A reconfigurable multi-feed antenna system in accordance with the
present invention comprises a reflector for reflecting RF signals
having a reflector plane and a feed array comprising a plurality of
feed elements wherein said feed array is defocused from said
reflector focal plane, yet produces an RF wavefront substantially
similar to an RF wavefront that would be produced by a feed array
located at the reflector focal plane.
A feed network in accordance with the present invention comprises a
BFN comprising a signal divider for dividing an input signal into a
plurality of divided signals, a plurality of variable phase
adjusters, each receiving one of the plurality of divided signals
and outputting a phase adjusted signal, and at least one fixed gain
amplifier for amplifying each phase adjusted signal and outputting
an amplified signal for each phase adjusted signal. The feed
network further comprises a feed array, defocused from a reflector,
comprising a plurality of feed elements, each receiving an
amplified signal and radiating a radiated signal, wherein the
combination of the radiated signals forms a wavefront.

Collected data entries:
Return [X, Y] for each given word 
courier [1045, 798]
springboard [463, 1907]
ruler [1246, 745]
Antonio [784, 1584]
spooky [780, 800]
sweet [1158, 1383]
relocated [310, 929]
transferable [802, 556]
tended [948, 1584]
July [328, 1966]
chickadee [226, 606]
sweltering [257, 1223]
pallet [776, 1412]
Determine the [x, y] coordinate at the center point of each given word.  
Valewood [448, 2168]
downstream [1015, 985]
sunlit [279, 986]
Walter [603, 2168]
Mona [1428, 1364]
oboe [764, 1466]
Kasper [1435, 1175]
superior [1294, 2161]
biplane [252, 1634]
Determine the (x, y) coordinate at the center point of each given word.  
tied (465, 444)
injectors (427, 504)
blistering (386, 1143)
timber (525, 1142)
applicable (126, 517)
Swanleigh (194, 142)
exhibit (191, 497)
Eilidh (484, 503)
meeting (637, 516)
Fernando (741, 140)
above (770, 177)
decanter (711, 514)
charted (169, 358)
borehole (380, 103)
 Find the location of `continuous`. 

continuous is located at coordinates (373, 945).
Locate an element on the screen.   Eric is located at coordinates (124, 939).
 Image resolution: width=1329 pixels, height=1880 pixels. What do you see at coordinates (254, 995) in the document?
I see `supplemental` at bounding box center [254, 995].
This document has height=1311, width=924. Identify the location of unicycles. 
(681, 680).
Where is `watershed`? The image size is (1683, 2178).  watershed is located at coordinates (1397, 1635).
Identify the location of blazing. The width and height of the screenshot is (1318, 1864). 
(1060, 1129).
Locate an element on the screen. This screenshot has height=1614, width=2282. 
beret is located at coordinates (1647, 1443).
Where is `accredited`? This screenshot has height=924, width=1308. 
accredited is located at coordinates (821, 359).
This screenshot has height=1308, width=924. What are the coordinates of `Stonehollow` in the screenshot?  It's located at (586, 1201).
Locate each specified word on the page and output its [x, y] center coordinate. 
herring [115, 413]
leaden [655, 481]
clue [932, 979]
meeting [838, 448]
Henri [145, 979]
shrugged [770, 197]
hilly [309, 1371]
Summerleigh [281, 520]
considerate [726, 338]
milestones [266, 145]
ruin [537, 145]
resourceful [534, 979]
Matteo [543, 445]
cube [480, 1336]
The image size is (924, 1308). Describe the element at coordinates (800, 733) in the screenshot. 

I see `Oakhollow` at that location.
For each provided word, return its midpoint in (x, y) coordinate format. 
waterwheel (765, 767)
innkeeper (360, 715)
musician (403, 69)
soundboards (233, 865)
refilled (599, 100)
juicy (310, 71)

▸ Exercise description
Restate the antenna patent extract between "A reconfigurable multi-feed" and "reflector focal plane.", inclusive, substituting "feed cluster" for "feed array".

▸ Output of the exercise
A reconfigurable multi-feed antenna system in accordance with the
present invention comprises a reflector for reflecting RF signals
having a reflector plane and a feed cluster comprising a plurality of
feed elements wherein said feed cluster is defocused from said
reflector focal plane, yet produces an RF wavefront substantially
similar to an RF wavefront that would be produced by a feed cluster
located at the reflector focal plane.